Mr Thompson: The South Eastern Trust has introduced Encompass, so our experience will be very different to that of other trusts. That is the message that I want to get across. Although it may be possible for us to not only get the equipment installed in six months but get it operational soon after, there are concerns from our colleagues who work in areas where Encompass will be implemented after the six months. The lead-in time to Encompass will swamp the ability of the IT staff to make the connections that are needed. I am not a computer person, but the issue tends to be with IP links and things like that: it is about the getting the network of those peripherals into the servers. So I am told. I do not know.

Ms Flynn: Is there any opportunity for the trusts to collaborate on that?
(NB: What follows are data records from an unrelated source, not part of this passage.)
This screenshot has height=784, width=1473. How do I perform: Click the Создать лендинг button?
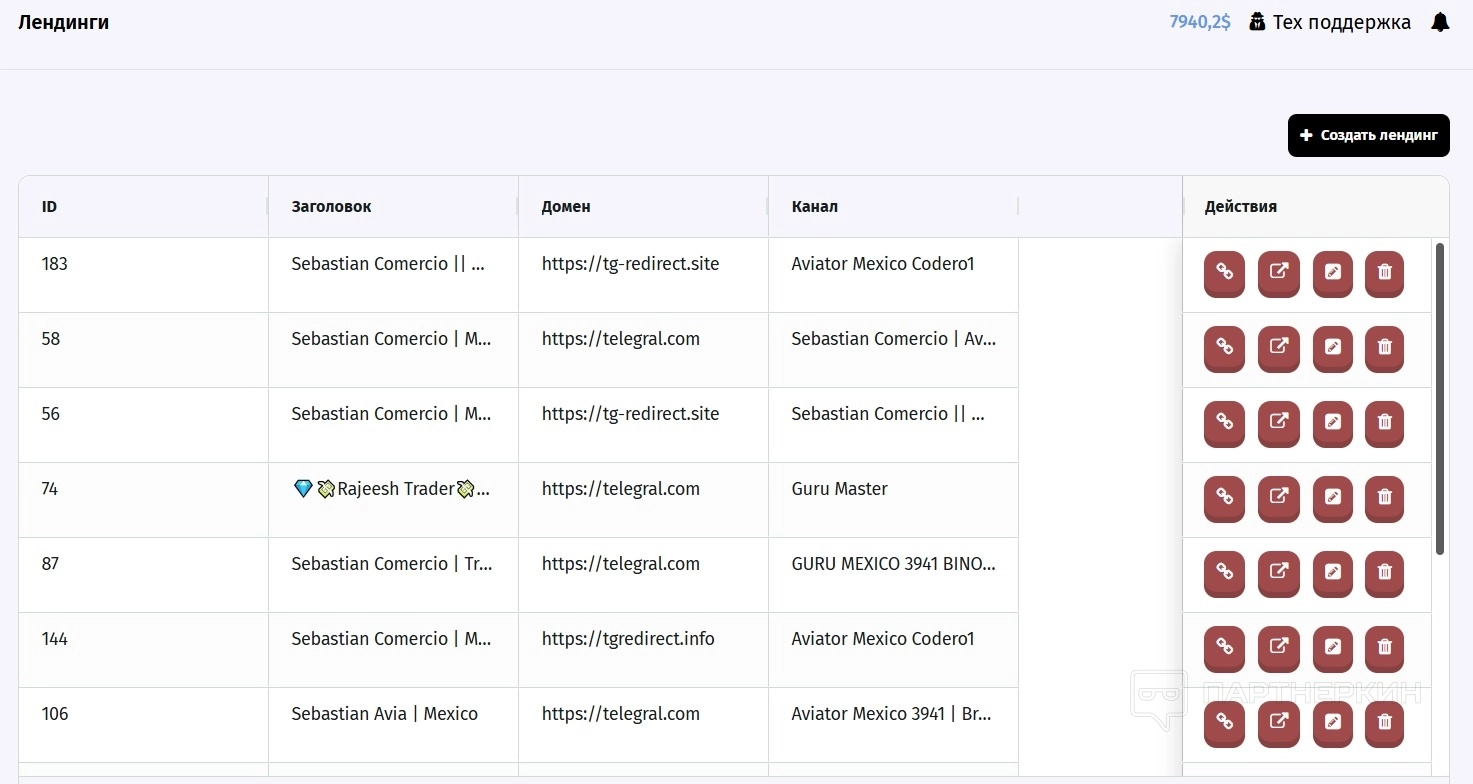(1368, 135)
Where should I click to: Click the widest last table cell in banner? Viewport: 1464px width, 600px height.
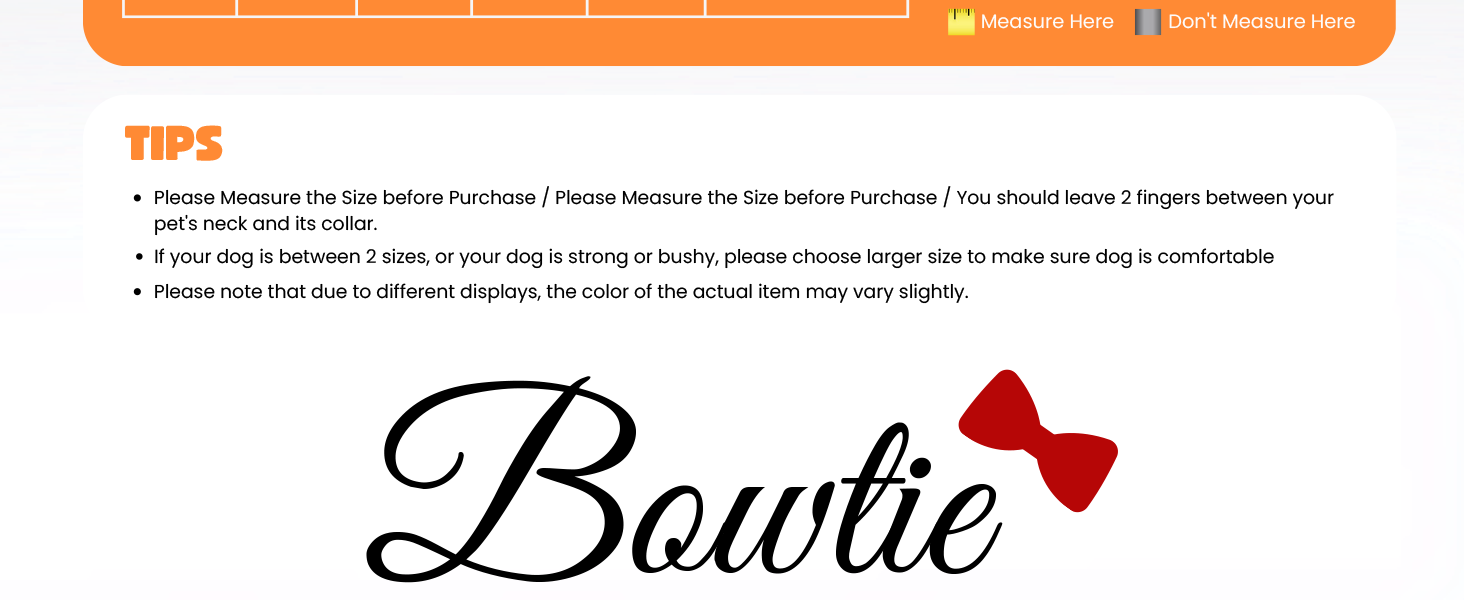coord(806,7)
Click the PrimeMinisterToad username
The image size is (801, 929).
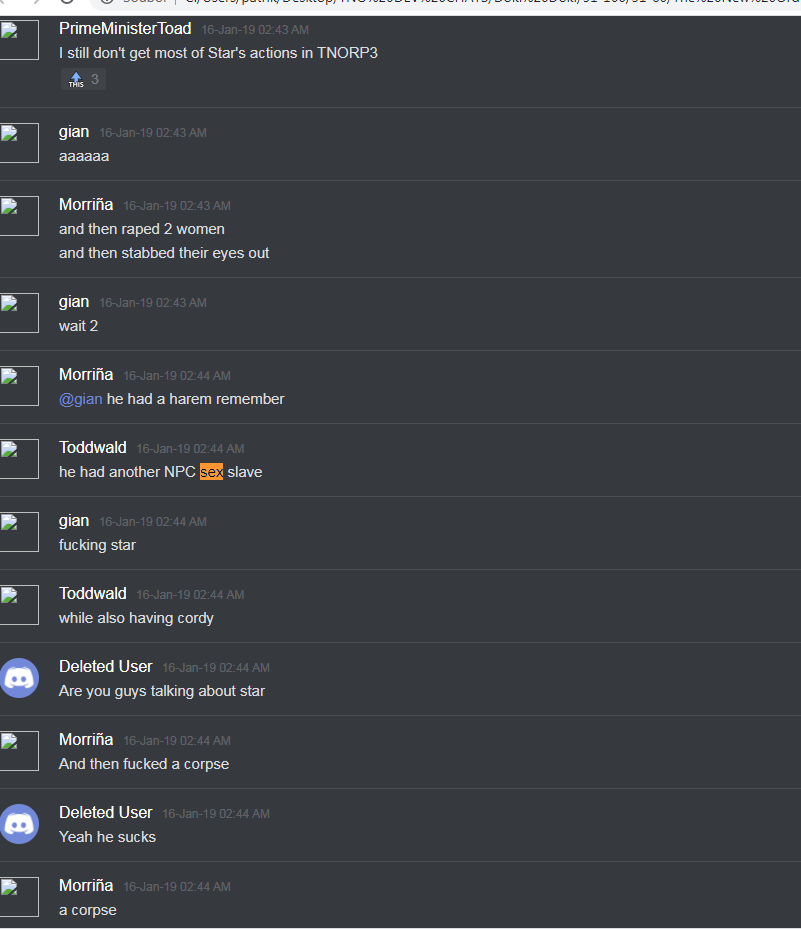(125, 28)
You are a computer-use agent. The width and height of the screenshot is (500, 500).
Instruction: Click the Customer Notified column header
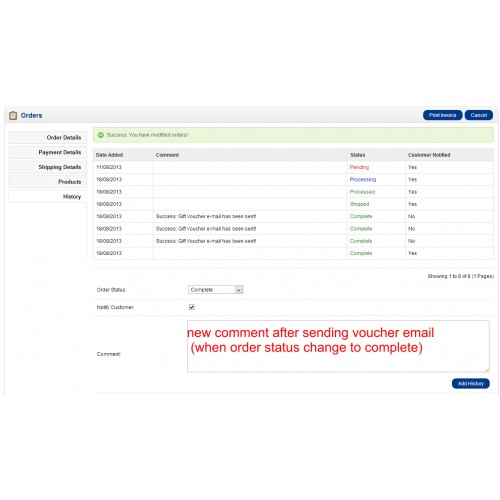tap(429, 155)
Can some of the staff from the South Eastern Trust get involved? I do not know how practical that would be; I am trying to think of ways to help.

Ms Creaney: I think the South Eastern Trust is tired of looking at the Belfast Trust at the moment. [Laughter.]
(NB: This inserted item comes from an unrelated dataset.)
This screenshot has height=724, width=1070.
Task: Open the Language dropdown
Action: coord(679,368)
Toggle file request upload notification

We are working very closely and are learning about the impact and the IT capacity. We expect the contract to be awarded in the next two weeks, and then we will start to work to implement it. Interestingly, my colleague Clare McMahon, who is behind us, and I had the conversation this morning: we do not have enough physical resources in IT. We think that we need to look at that, and we could work with our colleagues in the South Eastern Trust to identify that resource. For us, Encompass is a patient safety system, but there are key links to staff well-being and staff availability, which are mixed across Encompass and the system that we are discussing.
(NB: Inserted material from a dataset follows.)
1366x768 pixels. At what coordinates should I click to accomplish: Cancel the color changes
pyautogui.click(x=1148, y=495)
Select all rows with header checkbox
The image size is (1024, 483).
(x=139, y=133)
At the minute, for example, we have different systems in all the hospitals in Belfast. To have one system and get all the people on it, we need to work with the other systems to get that right. Certainly, we need additional IT resources, and we are already having those conversations.

Mr Thompson: We have flagged that, at a later phase of Encompass, there will be a patient-booking platform within it. Hopefully, when it has been rolled out after a couple of years, vehicle registration details will be added when an appointment is booked, which will streamline the process.

Ms Flynn: Yes. If there is a timeline that you are working towards, Preeta, to get the contract in place, can the Committee see it?

Ms Miller: Yes.

The Chairperson (Ms Kimmins): That would be great.

Mr Robinson: I will be very quick because I am very conscious that we are way over time, Preeta mentioned PCNs. Will they be enforceable, similar to the way in which PCNs are enforced on DFI-owned land? Or, will the sites be deemed as being private land, in which case you will see a deluge of people seeking to challenge the PCNs?

Ms Creaney: We already use this approach on the Royal and City sites, and we do enforce it. We do give people the right to appeal. If I went to a clinic and thought that I would be three hours but took five hours and therefore did not pay enough for my car parking, we would not uphold that. We have a company that provides us with that service.

The Chairperson (Ms Kimmins): Finally, I know that Scotland has brought in this measure. Has there been any engagement with Scotland on how it is working. What has been the feedback from there?

Mr Thompson: I was chatting to a manager in NHS Lothian during the week. When the policy was introduced in that region, there were a lot of issues with congestion, and those issues remain. Alan Chambers made reference to Lothian, I think, having a 45-minute waiting time for ambulance services as a result of the congestion: the ambulances could not get on-site. So, there are real dangers if we do not plan for this properly. That is why we need the two years, not just to get the equipment in but to plan for the change. Scotland is over the hump, but it still sees an increased demand on the car parks as a result of the change. It is dealing with that consequence around the sites as well.